2020–21 Ranji Trophy
- The Ranji Trophy, awarded to the winners
- Administrator(s): BCCI
- Cricket format: First-class cricket
- Tournament format(s): Round-robin then knockout
- Host(s): India

= 2020–21 Ranji Trophy =

Cricket tournament

The 2020–21 Ranji Trophy was scheduled to be the 87th season of the Ranji Trophy, the premier first-class cricket tournament in India. Saurashtra were the defending champions. However, in January 2021, the Board of Control for Cricket in India (BCCI) confirmed that the season had been cancelled due to the COVID-19 pandemic. It was the first time since the tournament's inception in the 1934–35 season that the Ranji Trophy was not held.

==Background==
Before the COVID-19 pandemic started, a change to the format of the tournament was submitted to the BCCI, splitting the elite teams into five groups, instead of three, therefore reducing the number of matches. However, in June 2020, the BCCI denied that any changes to the tournament's structure would be taking place. Also in June, Rahul Dravid, the head of cricket at the National Cricket Academy, suggested that the Indian domestic season could start later or be shortened due to the pandemic. On 19 July 2020, the Times of India reported that the Ranji Trophy would be the only senior domestic cricket tournament to be played in the Indian 2020–21 cricket season, with teams split into five zones, North, West, South, East and Central. In August 2020, the BCCI confirmed that hosting the Ranji Trophy was "a priority". The following month, the BCCI warned that the domestic cricket season could be severely curtailed due to the pandemic, including the possibility of no cricket taking place.

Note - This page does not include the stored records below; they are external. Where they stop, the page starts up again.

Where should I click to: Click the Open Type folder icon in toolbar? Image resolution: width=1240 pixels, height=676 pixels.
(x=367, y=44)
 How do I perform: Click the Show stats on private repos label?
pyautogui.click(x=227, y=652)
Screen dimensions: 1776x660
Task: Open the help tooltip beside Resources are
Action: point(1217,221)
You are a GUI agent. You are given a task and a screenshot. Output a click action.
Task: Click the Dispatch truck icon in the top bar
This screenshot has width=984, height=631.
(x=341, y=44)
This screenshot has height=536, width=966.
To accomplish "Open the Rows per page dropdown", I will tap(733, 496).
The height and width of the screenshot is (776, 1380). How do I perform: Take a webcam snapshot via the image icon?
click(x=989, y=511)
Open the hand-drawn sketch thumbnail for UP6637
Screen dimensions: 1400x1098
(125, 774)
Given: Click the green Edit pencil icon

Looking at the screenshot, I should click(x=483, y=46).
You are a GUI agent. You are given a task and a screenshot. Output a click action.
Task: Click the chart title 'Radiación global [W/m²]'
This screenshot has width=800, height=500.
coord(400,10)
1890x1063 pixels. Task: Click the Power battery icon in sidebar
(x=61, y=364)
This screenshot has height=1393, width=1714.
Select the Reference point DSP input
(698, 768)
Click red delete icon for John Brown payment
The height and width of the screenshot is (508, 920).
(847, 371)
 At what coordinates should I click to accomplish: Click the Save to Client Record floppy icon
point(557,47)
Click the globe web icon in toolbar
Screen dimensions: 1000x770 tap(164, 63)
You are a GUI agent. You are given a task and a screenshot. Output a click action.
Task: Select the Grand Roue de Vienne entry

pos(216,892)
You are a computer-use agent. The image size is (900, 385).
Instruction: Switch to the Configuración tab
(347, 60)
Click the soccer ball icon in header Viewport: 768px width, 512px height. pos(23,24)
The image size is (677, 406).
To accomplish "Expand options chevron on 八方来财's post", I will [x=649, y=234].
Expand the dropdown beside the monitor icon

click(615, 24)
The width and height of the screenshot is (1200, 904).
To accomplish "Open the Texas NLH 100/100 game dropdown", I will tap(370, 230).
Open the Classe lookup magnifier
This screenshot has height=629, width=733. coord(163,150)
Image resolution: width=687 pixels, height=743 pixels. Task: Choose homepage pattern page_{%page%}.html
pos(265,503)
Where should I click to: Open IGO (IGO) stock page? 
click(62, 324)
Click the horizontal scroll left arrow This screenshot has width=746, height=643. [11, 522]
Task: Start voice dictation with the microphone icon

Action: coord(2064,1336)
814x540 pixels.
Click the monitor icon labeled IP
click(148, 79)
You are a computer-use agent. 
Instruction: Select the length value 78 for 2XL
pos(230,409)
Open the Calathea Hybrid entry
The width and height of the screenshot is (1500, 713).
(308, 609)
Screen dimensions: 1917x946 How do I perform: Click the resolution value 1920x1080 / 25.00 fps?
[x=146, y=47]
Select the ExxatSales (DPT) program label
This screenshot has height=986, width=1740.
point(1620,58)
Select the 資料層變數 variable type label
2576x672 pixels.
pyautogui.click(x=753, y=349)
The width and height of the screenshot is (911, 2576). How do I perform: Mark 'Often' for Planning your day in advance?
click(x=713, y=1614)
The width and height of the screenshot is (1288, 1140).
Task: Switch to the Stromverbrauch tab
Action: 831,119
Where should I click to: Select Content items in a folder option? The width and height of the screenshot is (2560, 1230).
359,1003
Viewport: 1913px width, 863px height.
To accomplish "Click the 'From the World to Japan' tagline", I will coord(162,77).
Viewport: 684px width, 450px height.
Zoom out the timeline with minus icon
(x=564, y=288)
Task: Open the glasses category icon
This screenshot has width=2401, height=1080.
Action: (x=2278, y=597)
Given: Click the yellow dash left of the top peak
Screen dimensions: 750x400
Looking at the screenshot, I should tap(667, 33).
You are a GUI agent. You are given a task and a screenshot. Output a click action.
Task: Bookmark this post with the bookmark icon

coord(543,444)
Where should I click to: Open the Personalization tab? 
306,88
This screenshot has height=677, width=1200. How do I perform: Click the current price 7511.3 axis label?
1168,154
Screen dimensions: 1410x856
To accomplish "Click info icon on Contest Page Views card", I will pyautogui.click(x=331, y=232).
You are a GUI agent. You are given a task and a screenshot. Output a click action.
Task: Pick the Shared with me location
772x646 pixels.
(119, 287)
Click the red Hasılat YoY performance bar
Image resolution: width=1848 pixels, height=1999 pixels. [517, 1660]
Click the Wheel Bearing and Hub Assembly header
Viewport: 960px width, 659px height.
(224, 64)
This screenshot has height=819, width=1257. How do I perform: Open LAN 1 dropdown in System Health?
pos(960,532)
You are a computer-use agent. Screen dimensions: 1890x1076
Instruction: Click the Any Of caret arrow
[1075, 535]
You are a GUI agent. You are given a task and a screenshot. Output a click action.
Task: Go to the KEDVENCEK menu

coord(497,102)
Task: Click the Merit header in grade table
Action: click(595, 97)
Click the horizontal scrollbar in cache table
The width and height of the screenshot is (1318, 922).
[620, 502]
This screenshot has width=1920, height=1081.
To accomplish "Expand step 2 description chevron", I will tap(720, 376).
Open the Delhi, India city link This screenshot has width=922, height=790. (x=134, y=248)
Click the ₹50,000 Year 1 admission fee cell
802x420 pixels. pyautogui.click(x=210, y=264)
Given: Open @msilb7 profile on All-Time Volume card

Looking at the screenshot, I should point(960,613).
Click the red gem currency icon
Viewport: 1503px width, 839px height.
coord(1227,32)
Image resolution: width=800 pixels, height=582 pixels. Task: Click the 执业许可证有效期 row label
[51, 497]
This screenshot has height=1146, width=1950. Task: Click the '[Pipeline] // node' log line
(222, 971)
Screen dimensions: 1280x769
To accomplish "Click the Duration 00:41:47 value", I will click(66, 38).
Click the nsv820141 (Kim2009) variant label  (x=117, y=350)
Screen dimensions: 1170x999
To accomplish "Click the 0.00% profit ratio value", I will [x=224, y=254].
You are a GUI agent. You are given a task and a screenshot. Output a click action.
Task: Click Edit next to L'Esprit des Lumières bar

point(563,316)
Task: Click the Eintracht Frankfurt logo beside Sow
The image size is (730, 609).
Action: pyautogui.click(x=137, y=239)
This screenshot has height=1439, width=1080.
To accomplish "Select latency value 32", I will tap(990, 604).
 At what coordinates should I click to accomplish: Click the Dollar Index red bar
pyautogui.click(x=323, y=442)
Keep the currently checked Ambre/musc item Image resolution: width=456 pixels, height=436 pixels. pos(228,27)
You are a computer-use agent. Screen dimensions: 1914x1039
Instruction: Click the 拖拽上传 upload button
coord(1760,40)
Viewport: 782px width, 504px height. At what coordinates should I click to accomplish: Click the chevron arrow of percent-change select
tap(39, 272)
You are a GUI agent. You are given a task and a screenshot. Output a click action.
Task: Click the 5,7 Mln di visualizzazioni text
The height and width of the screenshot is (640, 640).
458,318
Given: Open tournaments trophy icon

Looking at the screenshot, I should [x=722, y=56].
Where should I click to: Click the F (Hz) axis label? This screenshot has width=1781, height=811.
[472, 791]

In December 2020, the BCCI confirmed the dates of the 2020–21 Syed Mushtaq Ali Trophy, with a decision on the Ranji Trophy due after the completion of the group stage of the Syed Mushtaq Ali Trophy. Originally, the tournament was scheduled to start on 1 January 2021. However, the start was delayed, with the BCCI looking to begin a reduced competition from February 2021. On 30 January, the BCCI cancelled the 2020–21 Ranji Trophy season, but gave the go-ahead for the 2020–21 Vijay Hazare Trophy to take place. An estimated 800 cricketers were impacted by the cancellation of the tournament, with each player due to be paid R140,000 per match.